The HO said it was backing up every couple months. I showed him my selection of cutters and he said the last guy used half C cutter. I believe when you poke a hole in roots it compacts the mass. This is the reason I started with the snake, just to get a hole through for the ranger. Once through, it took me maybe 10-15 minutes to cut out all those roots in that spot. 

The test tee was at 8' from the CO at about 4-5' down. The HO owns a concrete company and is bringing his guys to dig it up and take out the tee. That will eliminate the majority of the problem, he also had about 6 (minor 40%)root intrusions in rest of the pipe which is under a road. 

The HO said he's had 3 camera inspection done before and all the previous plumbers had him convinced it was orangeburg. With the color screen, there's no chance to mistake orangeburg for clay.
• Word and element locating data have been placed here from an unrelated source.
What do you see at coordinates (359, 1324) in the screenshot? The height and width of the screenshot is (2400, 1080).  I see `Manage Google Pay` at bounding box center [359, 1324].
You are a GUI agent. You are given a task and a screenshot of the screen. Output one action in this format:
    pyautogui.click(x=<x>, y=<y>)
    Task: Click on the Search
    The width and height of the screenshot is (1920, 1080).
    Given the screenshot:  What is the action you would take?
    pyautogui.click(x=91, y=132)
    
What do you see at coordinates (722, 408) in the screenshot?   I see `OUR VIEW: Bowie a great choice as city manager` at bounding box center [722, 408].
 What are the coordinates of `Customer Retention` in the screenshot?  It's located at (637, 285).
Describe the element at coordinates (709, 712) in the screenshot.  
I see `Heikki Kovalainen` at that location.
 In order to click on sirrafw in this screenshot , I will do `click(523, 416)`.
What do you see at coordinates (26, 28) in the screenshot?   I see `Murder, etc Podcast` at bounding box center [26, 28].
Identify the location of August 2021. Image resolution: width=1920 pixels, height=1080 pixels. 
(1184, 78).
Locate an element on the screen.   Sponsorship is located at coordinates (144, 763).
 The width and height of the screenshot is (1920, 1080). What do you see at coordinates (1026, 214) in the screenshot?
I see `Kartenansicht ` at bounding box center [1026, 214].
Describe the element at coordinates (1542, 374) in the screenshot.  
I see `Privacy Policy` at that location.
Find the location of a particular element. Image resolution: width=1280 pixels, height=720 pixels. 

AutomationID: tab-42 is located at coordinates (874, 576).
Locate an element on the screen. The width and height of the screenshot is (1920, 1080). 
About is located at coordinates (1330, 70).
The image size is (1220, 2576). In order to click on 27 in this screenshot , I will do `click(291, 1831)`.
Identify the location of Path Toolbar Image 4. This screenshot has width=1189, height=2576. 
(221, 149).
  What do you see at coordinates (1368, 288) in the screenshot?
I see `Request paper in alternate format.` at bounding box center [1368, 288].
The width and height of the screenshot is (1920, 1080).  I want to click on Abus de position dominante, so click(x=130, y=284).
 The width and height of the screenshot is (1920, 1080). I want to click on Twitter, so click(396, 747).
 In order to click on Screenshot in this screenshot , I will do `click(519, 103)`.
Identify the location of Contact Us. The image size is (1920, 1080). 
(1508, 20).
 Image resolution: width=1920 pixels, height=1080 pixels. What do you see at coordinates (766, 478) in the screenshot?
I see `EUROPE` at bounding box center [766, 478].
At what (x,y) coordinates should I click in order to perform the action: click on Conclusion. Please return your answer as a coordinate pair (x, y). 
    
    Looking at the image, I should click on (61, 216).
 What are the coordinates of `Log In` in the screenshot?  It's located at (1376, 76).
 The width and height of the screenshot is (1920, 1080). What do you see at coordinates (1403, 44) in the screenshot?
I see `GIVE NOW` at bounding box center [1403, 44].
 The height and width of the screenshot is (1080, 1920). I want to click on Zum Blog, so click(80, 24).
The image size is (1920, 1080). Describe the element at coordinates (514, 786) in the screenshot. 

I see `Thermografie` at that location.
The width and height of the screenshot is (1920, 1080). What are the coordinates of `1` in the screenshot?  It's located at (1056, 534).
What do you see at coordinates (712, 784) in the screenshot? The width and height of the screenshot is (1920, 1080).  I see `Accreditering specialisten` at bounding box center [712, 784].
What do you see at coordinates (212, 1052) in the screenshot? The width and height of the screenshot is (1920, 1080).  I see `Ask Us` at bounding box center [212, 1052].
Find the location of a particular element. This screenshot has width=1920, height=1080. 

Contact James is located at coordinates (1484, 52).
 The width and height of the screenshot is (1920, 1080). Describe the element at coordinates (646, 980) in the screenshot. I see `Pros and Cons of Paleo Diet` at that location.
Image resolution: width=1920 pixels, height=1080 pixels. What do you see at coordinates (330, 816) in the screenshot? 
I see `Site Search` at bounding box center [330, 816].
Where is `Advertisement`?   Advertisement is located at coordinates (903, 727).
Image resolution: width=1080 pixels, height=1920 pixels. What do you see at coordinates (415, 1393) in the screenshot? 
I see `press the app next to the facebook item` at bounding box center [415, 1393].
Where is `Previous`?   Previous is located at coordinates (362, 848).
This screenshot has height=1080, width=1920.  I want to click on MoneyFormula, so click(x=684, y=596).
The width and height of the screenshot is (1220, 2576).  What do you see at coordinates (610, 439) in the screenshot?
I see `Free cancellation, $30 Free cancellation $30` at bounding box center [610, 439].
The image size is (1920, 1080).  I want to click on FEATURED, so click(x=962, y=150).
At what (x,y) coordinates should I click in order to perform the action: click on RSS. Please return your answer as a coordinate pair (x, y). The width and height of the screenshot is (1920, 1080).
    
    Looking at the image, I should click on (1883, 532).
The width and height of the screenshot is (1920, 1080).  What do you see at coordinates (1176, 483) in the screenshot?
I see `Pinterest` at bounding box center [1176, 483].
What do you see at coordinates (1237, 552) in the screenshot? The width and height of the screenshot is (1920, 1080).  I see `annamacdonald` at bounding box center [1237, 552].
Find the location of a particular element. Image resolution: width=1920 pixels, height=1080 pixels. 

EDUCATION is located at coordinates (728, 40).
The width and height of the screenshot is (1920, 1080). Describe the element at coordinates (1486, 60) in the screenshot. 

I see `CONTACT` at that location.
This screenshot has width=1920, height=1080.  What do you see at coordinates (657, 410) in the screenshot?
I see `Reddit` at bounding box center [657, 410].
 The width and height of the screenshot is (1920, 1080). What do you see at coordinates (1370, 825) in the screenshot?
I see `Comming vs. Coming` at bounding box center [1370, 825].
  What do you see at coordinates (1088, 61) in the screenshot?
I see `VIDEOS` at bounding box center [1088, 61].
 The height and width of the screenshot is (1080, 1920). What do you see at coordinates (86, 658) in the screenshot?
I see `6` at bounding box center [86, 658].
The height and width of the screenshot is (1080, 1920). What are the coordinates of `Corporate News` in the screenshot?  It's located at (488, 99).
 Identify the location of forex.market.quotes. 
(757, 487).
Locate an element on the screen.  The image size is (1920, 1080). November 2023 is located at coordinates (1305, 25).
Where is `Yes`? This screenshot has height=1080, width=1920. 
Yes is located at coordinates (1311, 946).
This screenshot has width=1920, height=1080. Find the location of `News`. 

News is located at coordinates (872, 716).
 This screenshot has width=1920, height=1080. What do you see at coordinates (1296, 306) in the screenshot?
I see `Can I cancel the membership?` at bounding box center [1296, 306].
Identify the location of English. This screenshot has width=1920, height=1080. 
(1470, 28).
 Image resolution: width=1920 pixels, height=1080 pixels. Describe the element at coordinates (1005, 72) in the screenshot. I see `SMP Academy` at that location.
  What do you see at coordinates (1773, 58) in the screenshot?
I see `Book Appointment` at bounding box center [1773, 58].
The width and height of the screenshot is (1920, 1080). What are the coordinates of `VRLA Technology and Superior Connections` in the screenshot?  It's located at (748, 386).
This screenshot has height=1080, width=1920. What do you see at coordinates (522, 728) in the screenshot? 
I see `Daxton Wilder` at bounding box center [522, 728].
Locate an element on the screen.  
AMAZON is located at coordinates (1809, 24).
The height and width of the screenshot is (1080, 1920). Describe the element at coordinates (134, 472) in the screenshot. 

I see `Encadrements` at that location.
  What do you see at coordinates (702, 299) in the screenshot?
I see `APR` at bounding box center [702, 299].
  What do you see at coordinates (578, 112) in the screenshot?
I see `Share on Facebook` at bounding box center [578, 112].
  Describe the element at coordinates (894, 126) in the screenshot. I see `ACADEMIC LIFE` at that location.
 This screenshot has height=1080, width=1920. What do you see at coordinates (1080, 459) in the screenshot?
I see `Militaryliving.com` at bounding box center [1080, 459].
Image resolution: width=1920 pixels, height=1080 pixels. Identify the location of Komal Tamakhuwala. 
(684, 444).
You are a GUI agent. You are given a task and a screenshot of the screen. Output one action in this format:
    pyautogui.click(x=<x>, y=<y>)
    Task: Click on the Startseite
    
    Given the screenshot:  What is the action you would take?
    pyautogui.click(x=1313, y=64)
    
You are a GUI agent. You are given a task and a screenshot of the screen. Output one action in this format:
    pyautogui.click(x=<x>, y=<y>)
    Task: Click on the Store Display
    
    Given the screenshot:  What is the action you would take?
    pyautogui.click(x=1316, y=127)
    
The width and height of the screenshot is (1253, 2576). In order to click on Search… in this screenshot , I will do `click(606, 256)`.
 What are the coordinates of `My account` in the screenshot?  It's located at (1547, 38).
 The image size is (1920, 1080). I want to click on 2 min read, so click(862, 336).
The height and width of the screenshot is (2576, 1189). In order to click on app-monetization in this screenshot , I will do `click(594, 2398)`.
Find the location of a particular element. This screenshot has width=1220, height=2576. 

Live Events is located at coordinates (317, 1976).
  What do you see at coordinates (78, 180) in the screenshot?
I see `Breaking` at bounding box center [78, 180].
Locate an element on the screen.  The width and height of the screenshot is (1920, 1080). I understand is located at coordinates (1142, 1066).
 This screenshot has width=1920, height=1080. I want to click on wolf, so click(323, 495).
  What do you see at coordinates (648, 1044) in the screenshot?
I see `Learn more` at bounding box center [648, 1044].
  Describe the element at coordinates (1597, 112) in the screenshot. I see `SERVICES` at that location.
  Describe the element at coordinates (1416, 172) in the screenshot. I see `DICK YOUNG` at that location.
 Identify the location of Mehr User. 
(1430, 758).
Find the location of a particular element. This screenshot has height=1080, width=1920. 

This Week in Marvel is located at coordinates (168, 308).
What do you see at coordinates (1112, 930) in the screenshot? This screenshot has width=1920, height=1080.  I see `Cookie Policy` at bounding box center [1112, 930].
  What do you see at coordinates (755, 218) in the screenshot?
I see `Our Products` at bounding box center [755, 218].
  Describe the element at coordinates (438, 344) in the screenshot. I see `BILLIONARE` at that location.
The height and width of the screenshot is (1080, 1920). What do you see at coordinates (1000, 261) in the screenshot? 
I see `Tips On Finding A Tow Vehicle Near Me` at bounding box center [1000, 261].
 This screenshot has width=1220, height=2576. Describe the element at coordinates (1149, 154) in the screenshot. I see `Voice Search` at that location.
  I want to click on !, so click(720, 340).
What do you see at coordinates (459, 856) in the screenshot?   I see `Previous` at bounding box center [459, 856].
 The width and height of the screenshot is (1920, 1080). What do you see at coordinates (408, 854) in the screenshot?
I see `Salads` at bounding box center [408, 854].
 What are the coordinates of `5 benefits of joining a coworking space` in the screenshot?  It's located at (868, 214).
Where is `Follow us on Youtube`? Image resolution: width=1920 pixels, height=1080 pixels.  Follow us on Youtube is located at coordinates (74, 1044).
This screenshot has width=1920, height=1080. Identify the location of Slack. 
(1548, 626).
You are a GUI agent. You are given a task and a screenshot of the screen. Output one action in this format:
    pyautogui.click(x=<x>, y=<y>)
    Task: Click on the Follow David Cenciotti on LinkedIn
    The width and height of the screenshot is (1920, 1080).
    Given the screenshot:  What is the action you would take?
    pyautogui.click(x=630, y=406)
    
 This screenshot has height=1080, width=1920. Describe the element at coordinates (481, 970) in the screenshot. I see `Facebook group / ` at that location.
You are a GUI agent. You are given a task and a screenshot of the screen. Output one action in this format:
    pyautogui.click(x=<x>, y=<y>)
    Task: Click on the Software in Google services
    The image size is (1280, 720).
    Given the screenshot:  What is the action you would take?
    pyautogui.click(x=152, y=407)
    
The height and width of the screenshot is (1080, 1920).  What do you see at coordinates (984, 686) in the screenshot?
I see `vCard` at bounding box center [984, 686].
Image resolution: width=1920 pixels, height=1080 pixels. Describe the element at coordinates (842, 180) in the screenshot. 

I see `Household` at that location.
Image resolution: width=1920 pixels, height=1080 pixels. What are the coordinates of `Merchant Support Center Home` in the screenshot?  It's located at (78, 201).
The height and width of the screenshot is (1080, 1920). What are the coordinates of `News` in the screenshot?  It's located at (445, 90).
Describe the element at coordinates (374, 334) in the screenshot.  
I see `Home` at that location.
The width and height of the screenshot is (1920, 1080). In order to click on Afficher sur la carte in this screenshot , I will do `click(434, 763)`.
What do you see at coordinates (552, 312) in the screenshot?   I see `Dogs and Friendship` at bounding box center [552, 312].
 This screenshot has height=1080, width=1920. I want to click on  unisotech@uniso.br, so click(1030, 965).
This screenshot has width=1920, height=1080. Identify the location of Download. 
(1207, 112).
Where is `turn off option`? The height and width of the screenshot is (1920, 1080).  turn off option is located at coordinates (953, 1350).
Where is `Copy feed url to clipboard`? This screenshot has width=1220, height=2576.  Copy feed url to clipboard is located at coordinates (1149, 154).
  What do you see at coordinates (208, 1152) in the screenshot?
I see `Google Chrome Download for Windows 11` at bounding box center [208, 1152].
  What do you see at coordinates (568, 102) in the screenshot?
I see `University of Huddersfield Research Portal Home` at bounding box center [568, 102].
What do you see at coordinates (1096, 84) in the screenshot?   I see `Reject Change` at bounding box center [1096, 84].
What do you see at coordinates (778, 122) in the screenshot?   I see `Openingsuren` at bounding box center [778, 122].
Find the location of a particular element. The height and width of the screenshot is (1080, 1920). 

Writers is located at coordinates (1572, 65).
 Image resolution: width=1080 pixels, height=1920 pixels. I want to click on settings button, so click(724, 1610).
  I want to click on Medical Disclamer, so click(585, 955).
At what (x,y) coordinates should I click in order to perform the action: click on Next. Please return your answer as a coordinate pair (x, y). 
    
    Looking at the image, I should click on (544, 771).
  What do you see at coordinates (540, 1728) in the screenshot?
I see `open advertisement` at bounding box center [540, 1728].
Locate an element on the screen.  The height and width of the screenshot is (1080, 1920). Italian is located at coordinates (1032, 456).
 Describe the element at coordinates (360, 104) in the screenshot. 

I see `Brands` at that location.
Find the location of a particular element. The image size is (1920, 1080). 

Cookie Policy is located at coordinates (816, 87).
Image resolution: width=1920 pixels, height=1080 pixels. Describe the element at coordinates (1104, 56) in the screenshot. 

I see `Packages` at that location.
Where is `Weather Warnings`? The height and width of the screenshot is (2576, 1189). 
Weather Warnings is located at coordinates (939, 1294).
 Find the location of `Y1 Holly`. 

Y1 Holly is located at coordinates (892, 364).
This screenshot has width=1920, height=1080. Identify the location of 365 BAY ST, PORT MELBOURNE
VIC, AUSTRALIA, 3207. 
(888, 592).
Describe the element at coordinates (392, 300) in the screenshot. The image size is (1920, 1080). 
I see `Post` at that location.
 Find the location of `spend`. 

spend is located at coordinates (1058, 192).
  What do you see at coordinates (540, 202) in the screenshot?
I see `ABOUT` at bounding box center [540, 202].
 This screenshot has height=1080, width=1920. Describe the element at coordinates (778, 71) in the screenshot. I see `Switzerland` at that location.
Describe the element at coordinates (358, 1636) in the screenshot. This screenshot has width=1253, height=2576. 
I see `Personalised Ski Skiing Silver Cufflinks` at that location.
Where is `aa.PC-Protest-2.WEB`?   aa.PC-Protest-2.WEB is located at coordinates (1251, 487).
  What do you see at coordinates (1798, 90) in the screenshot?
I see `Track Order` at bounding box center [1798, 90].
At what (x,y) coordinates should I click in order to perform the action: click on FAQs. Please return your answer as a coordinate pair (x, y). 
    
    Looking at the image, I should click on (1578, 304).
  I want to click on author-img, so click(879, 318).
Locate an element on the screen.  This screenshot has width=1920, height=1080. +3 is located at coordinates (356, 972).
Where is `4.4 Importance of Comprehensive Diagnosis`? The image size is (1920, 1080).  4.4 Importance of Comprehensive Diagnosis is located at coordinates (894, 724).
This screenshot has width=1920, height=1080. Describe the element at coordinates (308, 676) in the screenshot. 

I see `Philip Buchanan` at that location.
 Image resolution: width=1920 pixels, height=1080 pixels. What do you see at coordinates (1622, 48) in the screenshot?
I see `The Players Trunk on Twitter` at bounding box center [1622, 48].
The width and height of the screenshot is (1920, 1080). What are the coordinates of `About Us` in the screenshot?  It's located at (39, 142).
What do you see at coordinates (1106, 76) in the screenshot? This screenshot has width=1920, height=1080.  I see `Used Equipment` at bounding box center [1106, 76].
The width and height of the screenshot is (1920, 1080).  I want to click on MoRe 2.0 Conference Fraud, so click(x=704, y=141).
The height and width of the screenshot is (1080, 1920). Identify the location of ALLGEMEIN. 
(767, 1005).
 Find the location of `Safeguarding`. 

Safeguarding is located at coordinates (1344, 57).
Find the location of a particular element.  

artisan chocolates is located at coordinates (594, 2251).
It took me about 2 hours to complete the job and the majority of that time was snaking. I had 5 neighbors come and watch and they were all very impressed. Passing out flyers in this neighborhood was rough because the majority had said they already had a plumber. After seeing what I do, every one them asked me for my card. I've been hoping to get into this neighborhood as there are huge ficus trees everywhere causing broken water mains and root intrusions all the time.


----------



## plbgbiz (Aug 27, 2010)

gear junkie said:


> The HO said it was backing up every couple months. I showed him my selection of cutters and he said the last guy used half C cutter. I believe when you poke a hole in roots it compacts the mass. This is the reason I started with the snake, just to get a hole through for the ranger. Once through, it took me maybe 10-15 minutes to cut out all those roots in that spot.
> 
> The test tee was at 8' from the CO at about 4-5' down. The HO owns a concrete company and is bringing his guys to dig it up and take out the tee. That will eliminate the majority of the problem, he also had about 6 (minor 40%)root intrusions in rest of the pipe which is under a road.
> 
> ...


Oh boo. Didn't you see my wing tips in the pic. That means I am better at it right? :laughing::jester:

On the other hand....nice job. :thumbup:


----------



## Tommy plumber (Feb 19, 2010)

gear junkie said:


> The HO said it was backing up every couple months. I showed him my selection of cutters and *he said the last guy used half C cutter*. I believe when you poke a hole in roots it compacts the mass. This is the reason I started with the snake, just to get a hole through for the ranger. Once through, it took me maybe 10-15 minutes to cut out all those roots in that spot.
> 
> 
> 
> ...


 






I have spoken with other plumbers who said they have cut off one of the prongs on regular 'C' cutter auger head and used only (1) prong for drain cleaning. I never understood that school of thought. I agree with you Gear Junkie, that sounds like a hack hole-poking approach instead of a thorough job.


----------